Lors du congrès de Washington, en 1948, sur la formation oblate, le père Deschâtelets avait également adressé aux
congressistes un message sur la spiritualité oblate qu’il résumait en quelques brefs paragraphes. Il commençait par ces mots: «Chers Pères, qu’est donc la spiritualité oblate? Charité! Charité! Amour! Amour! La charité et l’amour remplissent les pages de la vie du Fondateur et de la Règle qu’il nous a donnée comme guide pour nos vies et notre apostolat. Nous pourrions faire beaucoup de distinctions, mais notre spiritualité oblate signifie: amour!».

Il
terminait par les réflexions suivantes: «Chers Pères […] notre spiritualité nous rend optimistes. Y a-t-il place pour le pessimisme avec un tel amour de Dieu en nous? La joie et le contentement ne sont-ils pas le fruit de la charité?
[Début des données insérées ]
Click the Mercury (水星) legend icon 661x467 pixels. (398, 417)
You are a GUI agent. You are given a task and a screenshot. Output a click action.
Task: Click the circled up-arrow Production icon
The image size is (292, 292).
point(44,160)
Jetons un coup d’œil sur notre histoire: on n’y trouve rien de triste. Lisez la vie du Fondateur, lisez ses lettres […] Vous trouvez partout une importante note d’optimisme. Mgr de Mazenod était toujours assuré d’avance du succès de ses entreprises […] Cet optimisme nous a rendus audacieux. Nous sommes allés joyeusement là où les autres craignaient d’aller. Nous avons accepté tout de suite ce que d’autres considéraient trop modeste. Nous avons toujours été attentifs et fidèles à ces mots de notre sainte Règle: nihil linquendum inausum ut proferatur imperium Christi, il faut mettre tout en œuvre pour étendre l’empire du Sauveur» [29].

Le rappel de ces quelques pistes suffit à démontrer toute la richesse du
premier chapitre des Constitutions et Règles sur les fins ou la mission de la Congrégation des Oblats d’où apparaissent les traits caractéristiques de l’identité oblate et les grandes orientations de notre spiritualité.